Eyerusalem è una ragazza come tante. Una ragazza che sull’onda emotiva dei suoi ventun anni vive di sogni e di passioni. Lo fa da quando era adolescente ed il suo sogno ricorrente la vedeva incapace di pedalare su di una bicicletta senza perdere l’equilibrio.

Ma a differenza di tante, Eyerusalem è una ragazza etiope di Asosa, capitale della regione dello Benishangul-Gumuz, terra di frontiera ad ovest del paese, al confine col Sudan. E come tutte le terre di frontiera, focolaio di instabilità politica e sociale, teatro di guerra e di insidie, quali ad esempio le mine antiuomo di cui l’area fu tappezzata durante la guerra civile etiope.
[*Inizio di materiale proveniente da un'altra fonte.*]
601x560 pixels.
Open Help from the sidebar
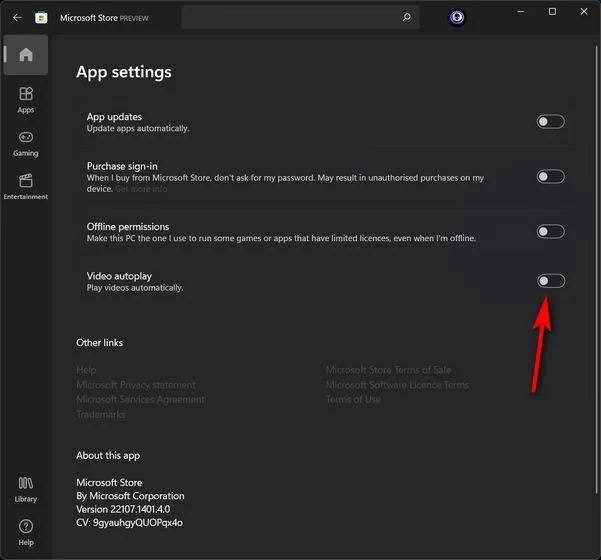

Mine che molte vittime innocenti hanno mietuto e cui la stessa Eyerusalem stava per cedere tutti i propri sogni, incondizionatamente. Inopportunamente. Sopravvissuta per miracolo all’esplosione di un ordigno mentre si recava con suo fratello maggiore in visita a dei parenti nella periferia della città.

Oggi il ricordo di tale episodio è ancora vivo nella memoria di Eyerusalem, oltre che per i racconti dei suoi familiari, anche per la cicatrice presente sulla sua schiena. Un marchio indelebile a testimonianza delle tante avversità che Eyerusalem ha dovuto affrontare sin da subito nel percorso della vita. Un po’ come accade a chi in bicicletta svolta una curva e si trova ai piedi di una salita da scalare.
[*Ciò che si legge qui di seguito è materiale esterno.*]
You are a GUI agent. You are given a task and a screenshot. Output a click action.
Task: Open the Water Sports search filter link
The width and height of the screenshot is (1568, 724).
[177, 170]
Eyerusalem_Dino (3)Sin da bambina, Eyerusalem ha dimostrato una naturale predisposizione per lo sport. Come lei stessa racconta: “All’età di cinque anni ero la ragazza più sviluppata del mio gruppo di amici di gioco, e verso i dieci anni ero alta e forte come un ragazzo.” E non è un caso che tra tutti gli sport che Eyerusalem ha praticato durante gli anni della scuola, la pallacanestro fosse il suo sport preferito, disciplina che le consentiva di mettere a pieno frutto questa sua fisicità così sviluppata rispetto ai suoi coetanei.
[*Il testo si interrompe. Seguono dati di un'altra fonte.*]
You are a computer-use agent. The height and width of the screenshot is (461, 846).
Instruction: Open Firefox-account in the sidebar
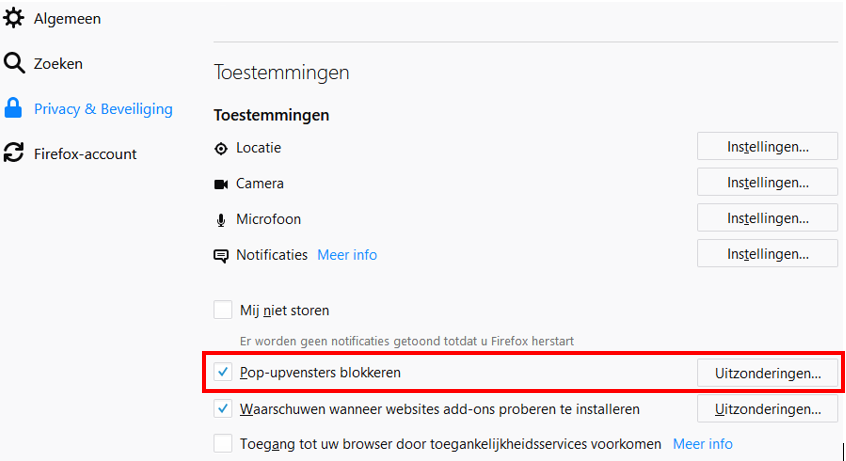[85, 154]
Eyerusalem, però, da ragazza estremamente curiosa quale era ed è, presto cominciò a domandarsi il significato di quel sogno ricorrente nel quale non riusciva a rimanere in pedi su una bicicletta. Le appariva inspiegabile come si potesse rimanere in equilibrio su un mezzo a due ruote. E se per molti i sogni, o meglio gli incubi, rappresentano spesso la fonte di una inibizione, per Eyerusalem, invece, costituì il germe di quella che sarebbe poi diventata il suo obiettivo di una vita. Imparare ad andare in bicicletta.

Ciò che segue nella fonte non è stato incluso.